Жизнь военного корреспондента, как и всякого воина, была неимоверно трудна. Многие выходили из строя навечно, но всякий раз смыкался ряд, и оставшиеся в шеренге продолжали шагать вперед. Капитана Маркевича сменил в воздушно-десантных войсках капитан Андреев, столь же храбрый военный корреспондент.

Капитан Александр Андреев принадлежал к числу тех военных корреспондентов, которые пришли в прессу военного времени, не будучи профессиональными газетчиками. Их школой был солдатский окоп. Война рождала журналистов в огне сражений, — они начинали писать в газету лишь потому, что не могли не писать. Их побуждали к этому драматические события войны, непосредственными участниками которой они были.

Все начиналось с писем в редакцию дивизионных, армейских, фронтовых, а затем и центральных газет. Как часто, раскрывая нехитро сложенный треугольник письма со штампом полевой почты, мы читали тогда:

«Посылая вам свои фронтовые записи, я должен сказать, что писались они под огнем, в полутьме»;

«Пока буду жив, я постараюсь многое описать. У меня, правда, времени мало этим заниматься, но ничего, не посплю два-три часа, а что-нибудь напишу»;

«Писал на передовой, не отрываясь от выполнения службы, — писал во время дежурства на телефоне, трубка телефона висит на веревочке около уха, я несу дежурство и в то же время пишу».

Вот и капитан Андреев, который свои первые письма в редакцию «Комсомольской правды» подписывал «Красноармеец А. Андреев», стал известен широкому читателю как автор солдатских писем с фронта. Все началось с того, что в самую трудную пору страшных боев лета 1942 года мы получили письмо этого, тогда еще никому из нас не известного фронтовика, озаглавленное так: «Тем, кто остался в тылу».

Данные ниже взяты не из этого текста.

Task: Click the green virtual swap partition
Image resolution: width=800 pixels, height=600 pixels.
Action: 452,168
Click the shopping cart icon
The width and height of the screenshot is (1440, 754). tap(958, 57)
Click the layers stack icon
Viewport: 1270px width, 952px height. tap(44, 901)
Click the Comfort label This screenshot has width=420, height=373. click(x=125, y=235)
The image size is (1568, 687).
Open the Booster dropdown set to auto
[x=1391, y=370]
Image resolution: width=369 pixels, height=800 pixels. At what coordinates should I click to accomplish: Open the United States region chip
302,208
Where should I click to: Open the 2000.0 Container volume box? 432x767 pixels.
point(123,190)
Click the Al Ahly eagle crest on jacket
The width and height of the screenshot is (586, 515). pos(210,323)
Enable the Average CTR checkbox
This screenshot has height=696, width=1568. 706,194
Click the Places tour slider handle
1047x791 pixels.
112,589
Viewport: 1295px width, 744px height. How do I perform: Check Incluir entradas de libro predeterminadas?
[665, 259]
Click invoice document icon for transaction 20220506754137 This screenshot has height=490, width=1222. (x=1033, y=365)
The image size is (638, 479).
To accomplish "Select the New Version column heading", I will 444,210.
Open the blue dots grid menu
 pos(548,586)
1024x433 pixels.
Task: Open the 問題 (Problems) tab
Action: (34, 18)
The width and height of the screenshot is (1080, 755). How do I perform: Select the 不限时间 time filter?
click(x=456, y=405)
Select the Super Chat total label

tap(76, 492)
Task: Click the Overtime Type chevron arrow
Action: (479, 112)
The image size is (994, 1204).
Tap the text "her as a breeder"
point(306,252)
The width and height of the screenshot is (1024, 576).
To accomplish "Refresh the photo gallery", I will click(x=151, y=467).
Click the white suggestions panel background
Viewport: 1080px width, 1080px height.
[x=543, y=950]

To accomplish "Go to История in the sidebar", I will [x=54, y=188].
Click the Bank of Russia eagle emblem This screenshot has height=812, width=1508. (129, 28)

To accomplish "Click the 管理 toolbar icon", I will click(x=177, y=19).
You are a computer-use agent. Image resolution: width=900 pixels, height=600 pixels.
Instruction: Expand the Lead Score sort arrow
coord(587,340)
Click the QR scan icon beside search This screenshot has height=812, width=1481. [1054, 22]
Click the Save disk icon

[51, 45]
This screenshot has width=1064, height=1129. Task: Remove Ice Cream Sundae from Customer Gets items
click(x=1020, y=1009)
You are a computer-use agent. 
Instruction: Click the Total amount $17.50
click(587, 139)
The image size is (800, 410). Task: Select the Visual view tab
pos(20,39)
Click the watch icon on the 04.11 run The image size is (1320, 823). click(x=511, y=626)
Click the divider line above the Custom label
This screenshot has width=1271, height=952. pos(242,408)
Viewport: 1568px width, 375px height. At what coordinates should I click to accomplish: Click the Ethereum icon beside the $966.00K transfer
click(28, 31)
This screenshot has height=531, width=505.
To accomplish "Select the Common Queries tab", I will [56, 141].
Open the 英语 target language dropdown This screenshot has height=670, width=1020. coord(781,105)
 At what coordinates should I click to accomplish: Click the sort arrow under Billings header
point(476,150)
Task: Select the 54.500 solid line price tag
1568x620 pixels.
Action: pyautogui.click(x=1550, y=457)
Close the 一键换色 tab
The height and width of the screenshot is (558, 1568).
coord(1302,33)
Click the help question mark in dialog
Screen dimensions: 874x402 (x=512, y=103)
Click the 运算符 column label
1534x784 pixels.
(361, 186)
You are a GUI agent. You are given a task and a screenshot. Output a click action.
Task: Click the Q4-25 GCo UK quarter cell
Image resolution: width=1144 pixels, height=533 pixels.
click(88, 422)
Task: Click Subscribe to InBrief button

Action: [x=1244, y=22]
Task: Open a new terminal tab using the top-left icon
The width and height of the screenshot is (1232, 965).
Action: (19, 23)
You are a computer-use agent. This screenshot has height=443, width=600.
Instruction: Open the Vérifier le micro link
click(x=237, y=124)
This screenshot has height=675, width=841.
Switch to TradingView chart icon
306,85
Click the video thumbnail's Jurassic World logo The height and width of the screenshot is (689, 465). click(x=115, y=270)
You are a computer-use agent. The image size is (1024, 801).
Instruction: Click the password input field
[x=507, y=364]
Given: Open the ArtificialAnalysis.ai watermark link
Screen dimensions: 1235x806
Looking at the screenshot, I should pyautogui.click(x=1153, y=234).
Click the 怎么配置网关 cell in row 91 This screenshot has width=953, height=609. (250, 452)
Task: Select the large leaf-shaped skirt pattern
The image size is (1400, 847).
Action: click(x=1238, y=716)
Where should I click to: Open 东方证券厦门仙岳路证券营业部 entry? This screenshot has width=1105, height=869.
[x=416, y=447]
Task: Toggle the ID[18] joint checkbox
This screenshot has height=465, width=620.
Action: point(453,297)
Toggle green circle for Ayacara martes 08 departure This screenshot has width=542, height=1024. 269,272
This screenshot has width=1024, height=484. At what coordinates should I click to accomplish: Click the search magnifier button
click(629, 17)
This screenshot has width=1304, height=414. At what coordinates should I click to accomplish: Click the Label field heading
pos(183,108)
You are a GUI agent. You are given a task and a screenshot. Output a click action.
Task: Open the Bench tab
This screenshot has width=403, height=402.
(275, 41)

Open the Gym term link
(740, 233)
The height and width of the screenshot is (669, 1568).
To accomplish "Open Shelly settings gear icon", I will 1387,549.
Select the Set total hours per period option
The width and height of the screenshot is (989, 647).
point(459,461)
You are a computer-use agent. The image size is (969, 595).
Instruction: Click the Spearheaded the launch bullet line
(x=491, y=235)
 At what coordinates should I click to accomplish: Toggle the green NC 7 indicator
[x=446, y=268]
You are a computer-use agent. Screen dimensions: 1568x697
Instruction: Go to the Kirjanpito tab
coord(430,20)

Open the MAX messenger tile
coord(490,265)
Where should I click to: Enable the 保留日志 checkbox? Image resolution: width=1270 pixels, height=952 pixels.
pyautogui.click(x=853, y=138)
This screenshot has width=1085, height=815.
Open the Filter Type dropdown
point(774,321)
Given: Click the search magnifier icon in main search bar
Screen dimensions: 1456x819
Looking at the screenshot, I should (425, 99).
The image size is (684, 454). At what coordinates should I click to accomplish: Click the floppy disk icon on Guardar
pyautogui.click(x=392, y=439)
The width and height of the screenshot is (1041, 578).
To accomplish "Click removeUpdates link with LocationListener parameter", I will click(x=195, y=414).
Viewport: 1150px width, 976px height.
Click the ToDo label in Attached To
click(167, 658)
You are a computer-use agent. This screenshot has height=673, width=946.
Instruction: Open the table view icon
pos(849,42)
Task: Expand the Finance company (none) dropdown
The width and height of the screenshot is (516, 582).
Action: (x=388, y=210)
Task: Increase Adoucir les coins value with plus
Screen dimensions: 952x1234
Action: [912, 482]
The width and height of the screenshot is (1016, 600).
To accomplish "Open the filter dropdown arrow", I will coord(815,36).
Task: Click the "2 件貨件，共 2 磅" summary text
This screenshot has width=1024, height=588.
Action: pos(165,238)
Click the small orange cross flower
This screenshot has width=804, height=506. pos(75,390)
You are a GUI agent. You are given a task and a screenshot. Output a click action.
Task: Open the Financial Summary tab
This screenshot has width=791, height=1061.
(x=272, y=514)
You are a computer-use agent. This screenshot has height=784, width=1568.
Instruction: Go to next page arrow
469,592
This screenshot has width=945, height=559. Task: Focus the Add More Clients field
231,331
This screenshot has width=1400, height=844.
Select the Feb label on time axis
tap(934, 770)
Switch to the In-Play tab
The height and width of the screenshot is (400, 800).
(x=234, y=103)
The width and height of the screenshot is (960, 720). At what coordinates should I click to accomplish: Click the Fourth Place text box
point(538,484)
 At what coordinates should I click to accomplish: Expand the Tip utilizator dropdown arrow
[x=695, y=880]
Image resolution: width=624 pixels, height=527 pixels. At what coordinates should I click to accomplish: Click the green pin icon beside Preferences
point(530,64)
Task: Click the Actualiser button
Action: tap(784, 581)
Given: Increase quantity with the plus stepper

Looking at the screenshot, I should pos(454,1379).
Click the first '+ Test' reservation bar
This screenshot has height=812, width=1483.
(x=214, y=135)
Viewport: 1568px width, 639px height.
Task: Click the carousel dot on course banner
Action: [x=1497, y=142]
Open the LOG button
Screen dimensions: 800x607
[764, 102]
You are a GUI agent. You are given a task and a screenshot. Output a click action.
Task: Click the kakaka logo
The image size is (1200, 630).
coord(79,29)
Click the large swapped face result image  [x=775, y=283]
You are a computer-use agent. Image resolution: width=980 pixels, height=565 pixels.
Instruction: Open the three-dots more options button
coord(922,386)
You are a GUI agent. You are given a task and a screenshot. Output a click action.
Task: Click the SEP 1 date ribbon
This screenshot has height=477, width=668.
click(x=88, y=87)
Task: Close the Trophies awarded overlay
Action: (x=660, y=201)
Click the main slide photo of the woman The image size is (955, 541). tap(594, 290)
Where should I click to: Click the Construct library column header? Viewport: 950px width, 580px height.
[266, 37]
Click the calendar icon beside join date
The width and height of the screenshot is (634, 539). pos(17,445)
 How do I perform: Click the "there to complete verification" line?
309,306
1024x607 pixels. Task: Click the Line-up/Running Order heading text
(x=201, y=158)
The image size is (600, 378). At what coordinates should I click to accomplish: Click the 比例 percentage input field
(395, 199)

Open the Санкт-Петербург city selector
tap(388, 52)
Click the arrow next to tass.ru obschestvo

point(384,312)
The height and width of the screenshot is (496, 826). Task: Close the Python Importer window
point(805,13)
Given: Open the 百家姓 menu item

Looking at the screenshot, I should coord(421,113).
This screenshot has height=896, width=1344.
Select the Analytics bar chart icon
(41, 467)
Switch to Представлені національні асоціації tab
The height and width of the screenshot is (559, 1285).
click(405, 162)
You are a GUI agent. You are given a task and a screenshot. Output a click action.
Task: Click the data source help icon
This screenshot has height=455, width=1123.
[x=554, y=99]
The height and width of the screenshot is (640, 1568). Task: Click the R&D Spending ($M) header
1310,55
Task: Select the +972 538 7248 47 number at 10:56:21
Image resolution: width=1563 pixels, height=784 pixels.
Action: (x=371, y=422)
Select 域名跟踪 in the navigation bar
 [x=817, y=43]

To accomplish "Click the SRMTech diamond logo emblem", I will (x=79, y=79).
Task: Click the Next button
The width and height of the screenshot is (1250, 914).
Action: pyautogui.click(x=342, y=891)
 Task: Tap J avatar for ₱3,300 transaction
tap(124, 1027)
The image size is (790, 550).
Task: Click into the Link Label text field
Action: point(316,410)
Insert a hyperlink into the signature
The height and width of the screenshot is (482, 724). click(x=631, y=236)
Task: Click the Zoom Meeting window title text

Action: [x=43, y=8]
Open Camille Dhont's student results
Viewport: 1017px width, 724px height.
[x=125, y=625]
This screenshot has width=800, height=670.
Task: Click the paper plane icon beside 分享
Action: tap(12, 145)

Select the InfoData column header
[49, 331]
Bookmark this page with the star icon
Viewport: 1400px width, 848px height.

Писем с фронта тогда приходило множество, и мы заполняли ими целые полосы газеты, так и называвшиеся — «Письма с фронта». Но это послание буквально потрясло нас, — так велика была эмоциональная сила, вложенная в него автором.

Каждая строка, каждое слово письма красноармейца А. Андреева были проникнуты глубокой болью, которую все мы испытывали в дни отступления, и в то же время чувством непоколебимой уверенности в конечной победе. Обращаясь к тем, кто тогда помогал ковать победу в тылу, автор сурово, по-фронтовому, предупреждал их о нависшей над Родиной опасности и просил утроить свои усилия ради победы:

«Друзья, работающие в тылу! — так начиналось это письмо. — Представьте на миг поле битвы, представьте себе, как цепи вражеских солдат в зеленых куртках, с автоматами в руках ползут на наши позиции. Представьте себе молодого русского парня, который, припав к пулемету, скашивает горячей лентой эти немецкие цепи одну за другой. Но вот он поворачивает взволнованное, разгоряченное лицо и повелительно кричит: «Патроны! Эй, патроны!» Вы видите его накаленные волнением глаза, слышите его голос? Это он кричит вам. Скорее дайте ему патроны!»